**Short problem**
Quote from the data below the part that opens with the line containing "Expand the Mobile section" and closes with the line containing "Looking at the screenshot, I should 940,593.", both of those lines included.

**Task data**
---+---
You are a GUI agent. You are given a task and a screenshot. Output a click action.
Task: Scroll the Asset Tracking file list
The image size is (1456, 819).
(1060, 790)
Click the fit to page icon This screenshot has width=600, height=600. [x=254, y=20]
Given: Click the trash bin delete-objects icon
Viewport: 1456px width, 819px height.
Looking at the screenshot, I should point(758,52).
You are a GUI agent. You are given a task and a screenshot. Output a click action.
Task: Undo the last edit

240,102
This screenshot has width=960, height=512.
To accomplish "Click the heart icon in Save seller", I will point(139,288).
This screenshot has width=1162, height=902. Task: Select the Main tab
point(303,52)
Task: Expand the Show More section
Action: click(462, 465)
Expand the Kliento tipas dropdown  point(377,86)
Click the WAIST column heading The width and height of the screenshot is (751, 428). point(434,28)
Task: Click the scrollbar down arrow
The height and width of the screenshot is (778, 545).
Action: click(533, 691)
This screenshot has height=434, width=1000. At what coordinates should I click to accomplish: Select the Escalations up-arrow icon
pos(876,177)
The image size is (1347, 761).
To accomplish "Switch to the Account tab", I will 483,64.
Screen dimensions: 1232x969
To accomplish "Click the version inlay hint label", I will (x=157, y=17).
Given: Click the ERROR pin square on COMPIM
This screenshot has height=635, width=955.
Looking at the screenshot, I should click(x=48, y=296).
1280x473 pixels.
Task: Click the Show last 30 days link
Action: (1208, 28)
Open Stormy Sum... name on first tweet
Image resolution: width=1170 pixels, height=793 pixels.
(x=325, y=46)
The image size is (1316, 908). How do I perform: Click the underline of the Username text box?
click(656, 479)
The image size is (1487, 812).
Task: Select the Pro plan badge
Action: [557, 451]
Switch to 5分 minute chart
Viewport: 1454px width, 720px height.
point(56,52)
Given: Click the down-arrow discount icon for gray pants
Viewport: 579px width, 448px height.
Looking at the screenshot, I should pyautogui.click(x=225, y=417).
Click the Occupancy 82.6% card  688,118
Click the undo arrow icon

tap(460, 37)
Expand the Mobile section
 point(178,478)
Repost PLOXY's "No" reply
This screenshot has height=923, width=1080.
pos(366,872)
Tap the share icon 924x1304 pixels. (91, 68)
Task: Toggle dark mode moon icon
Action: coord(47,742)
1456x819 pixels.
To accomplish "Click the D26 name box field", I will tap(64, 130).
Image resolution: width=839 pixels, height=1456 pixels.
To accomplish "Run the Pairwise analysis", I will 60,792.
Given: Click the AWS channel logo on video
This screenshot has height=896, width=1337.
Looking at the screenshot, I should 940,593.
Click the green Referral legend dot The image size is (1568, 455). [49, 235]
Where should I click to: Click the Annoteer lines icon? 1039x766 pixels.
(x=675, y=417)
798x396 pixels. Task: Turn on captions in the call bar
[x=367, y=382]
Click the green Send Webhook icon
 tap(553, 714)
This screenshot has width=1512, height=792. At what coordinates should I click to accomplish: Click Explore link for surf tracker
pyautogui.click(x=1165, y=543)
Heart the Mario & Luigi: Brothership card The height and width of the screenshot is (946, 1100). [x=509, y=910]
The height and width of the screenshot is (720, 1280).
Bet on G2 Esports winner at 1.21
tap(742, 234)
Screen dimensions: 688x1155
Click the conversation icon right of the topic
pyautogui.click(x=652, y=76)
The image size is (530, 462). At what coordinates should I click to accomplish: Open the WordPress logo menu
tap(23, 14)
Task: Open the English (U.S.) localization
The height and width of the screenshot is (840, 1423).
---+---
**Response below**
Expand the Mobile section
 point(178,478)
Repost PLOXY's "No" reply
This screenshot has height=923, width=1080.
pos(366,872)
Tap the share icon 924x1304 pixels. (91, 68)
Task: Toggle dark mode moon icon
Action: coord(47,742)
1456x819 pixels.
To accomplish "Click the D26 name box field", I will tap(64, 130).
Image resolution: width=839 pixels, height=1456 pixels.
To accomplish "Run the Pairwise analysis", I will 60,792.
Given: Click the AWS channel logo on video
This screenshot has height=896, width=1337.
Looking at the screenshot, I should 940,593.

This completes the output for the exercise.